◆ **SELECTED EXTRACT**

--- start ---

The computer readable storage medium may be a tangible device that can hold and store the instructions for use by the instruction execution device. The computer readable storage medium may be, for example, but not limited to, an electronic memory device, a magnetic memory device, an optical memory device, an electromagnetic memory device, a semiconductor memory device, or any suitable combination of the foregoing. More specific examples (a non-exhaustive list) of the computer readable storage medium would include the following: a portable computer diskette, a hard disk, a Random Access Memory (RAM), a read-only memory (ROM), an erasable programmable read-only memory (EPROM or flash memory), a Static Random Access Memory (SRAM), a portable compact disc read-only memory (CD-ROM), a Digital Versatile Disc (DVD), a memory stick, a floppy disk, a mechanical coding device, such as punch cards or in-groove projection structures having instructions stored thereon, and any suitable combination of the foregoing. Computer-readable storage media as used herein is not to be construed as transitory signals per se, such as radio waves or other freely propagating electromagnetic waves, electromagnetic waves propagating through a waveguide or other transmission medium (e.g., optical pulses through a fiber optic cable), or electrical signals transmitted through electrical wires.

The computer-readable program instructions described herein may be downloaded from a computer-readable storage medium to a respective computing/processing device, or to an external computer or external storage device via a network, such as the internet, a local area network, a wide area network, and/or a wireless network. The network may include copper transmission cables, fiber optic transmission, wireless transmission, routers, firewalls, switches, gateway computers and/or edge servers. The network adapter card or network interface in each computing/processing device receives computer-readable program instructions from the network and forwards the computer-readable program instructions for storage in a computer-readable storage medium in the respective computing/processing device.

The computer program instructions for carrying out operations of the present disclosure may be assembler instructions, Instruction Set Architecture (ISA) instructions, machine-related instructions, microcode, firmware instructions, state setting data, or source or object code written in any combination of one or more programming languages, including an object oriented programming language such as Smalltalk, C + + or the like and conventional procedural programming languages, such as the "C" programming language or similar programming languages. The computer-readable program instructions may execute entirely on the user's computer, partly on the user's computer, as a stand-alone software package, partly on the user's computer and partly on a remote computer or entirely on the remote computer or server. In the case of a remote computer, the remote computer may be connected to the user's computer through any type of network, including a Local Area Network (LAN) or a Wide Area Network (WAN), or the connection may be made to an external computer (for example, through the Internet using an Internet service provider). In some embodiments, the electronic circuitry that can execute the computer-readable program instructions implements aspects of the present disclosure by utilizing the state information of the computer-readable program instructions to personalize the electronic circuitry, such as a programmable logic circuit, a Field Programmable Gate Array (FPGA), or a Programmable Logic Array (PLA).

Various aspects of the present disclosure are described herein with reference to flowchart illustrations and/or block diagrams of methods, apparatus (systems) and computer program products according to embodiments of the disclosure. It will be understood that each block of the flowchart illustrations and/or block diagrams, and combinations of blocks in the flowchart illustrations and/or block diagrams, can be implemented by computer-readable program instructions.

--- end ---

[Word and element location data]
--- start ---

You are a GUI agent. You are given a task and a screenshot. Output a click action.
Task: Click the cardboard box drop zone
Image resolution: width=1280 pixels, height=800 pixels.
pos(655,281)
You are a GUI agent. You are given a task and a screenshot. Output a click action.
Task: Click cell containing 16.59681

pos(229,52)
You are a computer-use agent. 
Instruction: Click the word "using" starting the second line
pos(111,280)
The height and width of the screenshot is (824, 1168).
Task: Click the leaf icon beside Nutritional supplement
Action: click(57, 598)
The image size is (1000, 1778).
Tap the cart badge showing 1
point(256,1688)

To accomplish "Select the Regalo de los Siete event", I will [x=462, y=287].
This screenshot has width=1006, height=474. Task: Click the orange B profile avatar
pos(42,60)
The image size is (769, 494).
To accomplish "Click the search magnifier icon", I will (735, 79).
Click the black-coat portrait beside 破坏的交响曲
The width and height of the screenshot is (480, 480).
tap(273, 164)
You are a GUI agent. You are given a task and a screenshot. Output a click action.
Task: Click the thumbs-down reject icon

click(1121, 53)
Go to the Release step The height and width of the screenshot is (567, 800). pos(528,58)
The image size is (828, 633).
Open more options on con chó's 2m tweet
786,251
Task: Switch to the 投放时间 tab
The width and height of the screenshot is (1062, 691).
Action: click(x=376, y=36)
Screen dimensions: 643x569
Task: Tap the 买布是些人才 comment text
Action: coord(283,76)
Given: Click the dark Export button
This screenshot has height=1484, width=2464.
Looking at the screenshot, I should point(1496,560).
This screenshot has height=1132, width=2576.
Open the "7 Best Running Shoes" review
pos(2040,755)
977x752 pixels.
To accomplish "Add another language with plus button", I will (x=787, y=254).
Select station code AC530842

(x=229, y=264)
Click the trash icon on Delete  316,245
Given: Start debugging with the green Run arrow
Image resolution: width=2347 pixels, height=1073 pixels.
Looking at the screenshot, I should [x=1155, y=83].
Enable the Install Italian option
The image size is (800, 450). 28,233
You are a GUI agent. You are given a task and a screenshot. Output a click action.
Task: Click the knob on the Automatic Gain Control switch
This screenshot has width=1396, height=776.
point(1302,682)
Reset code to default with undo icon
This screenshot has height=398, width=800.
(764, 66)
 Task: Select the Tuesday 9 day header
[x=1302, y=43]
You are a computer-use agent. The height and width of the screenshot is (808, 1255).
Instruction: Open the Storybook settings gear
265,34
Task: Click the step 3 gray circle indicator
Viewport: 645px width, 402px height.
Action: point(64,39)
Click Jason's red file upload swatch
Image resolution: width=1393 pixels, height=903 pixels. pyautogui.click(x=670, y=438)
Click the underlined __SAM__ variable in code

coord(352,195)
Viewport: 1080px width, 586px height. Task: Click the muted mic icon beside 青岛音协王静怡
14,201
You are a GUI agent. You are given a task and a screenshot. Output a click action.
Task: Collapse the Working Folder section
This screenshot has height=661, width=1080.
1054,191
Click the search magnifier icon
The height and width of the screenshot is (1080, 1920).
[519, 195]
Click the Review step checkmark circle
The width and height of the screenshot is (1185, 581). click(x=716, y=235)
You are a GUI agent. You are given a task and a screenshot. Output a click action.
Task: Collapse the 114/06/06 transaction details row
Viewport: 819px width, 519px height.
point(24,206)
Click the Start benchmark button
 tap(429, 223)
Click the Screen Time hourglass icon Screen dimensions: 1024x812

--- end ---

◆ **PROBLEMS AND TASKS**
[1] According to the passage on computer-readable program instructions, what are computer-readable storage media not to be construed as?
[2] Retype the passage on computer-readable program instructions from "The computer-readable program instructions described" up to and including "respective computing/processing device.".
This data is separate material from the passage on computer-readable program instructions.

◆ **COMPLETE ANSWERS**
[1] Transitory signals per se.

[2]
The computer-readable program instructions described herein may be downloaded from a computer-readable storage medium to a respective computing/processing device, or to an external computer or external storage device via a network, such as the internet, a local area network, a wide area network, and/or a wireless network. The network may include copper transmission cables, fiber optic transmission, wireless transmission, routers, firewalls, switches, gateway computers and/or edge servers. The network adapter card or network interface in each computing/processing device receives computer-readable program instructions from the network and forwards the computer-readable program instructions for storage in a computer-readable storage medium in the respective computing/processing device.